# Written instruction
Rewrite every line from the start of the items through the line containing "AskAway (208, 2100)", keeping all of them in full, and increase each coordinate in the answers by 124.

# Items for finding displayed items
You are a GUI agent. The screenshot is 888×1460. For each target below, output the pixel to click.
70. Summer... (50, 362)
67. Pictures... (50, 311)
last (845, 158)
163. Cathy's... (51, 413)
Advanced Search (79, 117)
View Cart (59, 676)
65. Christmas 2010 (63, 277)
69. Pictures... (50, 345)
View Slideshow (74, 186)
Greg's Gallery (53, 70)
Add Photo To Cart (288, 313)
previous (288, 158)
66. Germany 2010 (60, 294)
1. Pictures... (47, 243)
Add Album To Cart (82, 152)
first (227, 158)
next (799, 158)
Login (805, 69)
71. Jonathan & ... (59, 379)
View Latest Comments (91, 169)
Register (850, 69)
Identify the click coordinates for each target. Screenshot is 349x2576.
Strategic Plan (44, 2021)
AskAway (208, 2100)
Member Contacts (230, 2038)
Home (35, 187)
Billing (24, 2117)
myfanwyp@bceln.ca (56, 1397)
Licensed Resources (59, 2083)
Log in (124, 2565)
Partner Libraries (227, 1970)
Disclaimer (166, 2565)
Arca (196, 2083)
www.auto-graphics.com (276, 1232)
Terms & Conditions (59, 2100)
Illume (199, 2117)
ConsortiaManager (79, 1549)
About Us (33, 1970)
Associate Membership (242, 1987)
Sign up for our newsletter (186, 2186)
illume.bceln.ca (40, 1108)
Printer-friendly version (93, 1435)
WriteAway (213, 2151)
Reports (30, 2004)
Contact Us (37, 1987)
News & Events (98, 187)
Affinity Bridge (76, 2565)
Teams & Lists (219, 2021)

# Right answer
You are a GUI agent. The screenshot is 888×1460. For each target below, output the pixel to click.
70. Summer... (174, 486)
67. Pictures... (174, 435)
last (969, 282)
163. Cathy's... (175, 537)
Advanced Search (203, 241)
View Cart (183, 800)
65. Christmas 2010 (187, 401)
69. Pictures... (174, 469)
View Slideshow (198, 310)
Greg's Gallery (177, 194)
Add Photo To Cart (412, 437)
previous (412, 282)
66. Germany 2010 (184, 418)
1. Pictures... (171, 367)
Add Album To Cart (206, 276)
first (351, 282)
next (923, 282)
Login (929, 193)
71. Jonathan & ... (183, 503)
View Latest Comments (215, 293)
Register (974, 193)
Identify the click coordinates for each target. Screenshot is 349x2576.
Strategic Plan (168, 2145)
AskAway (332, 2224)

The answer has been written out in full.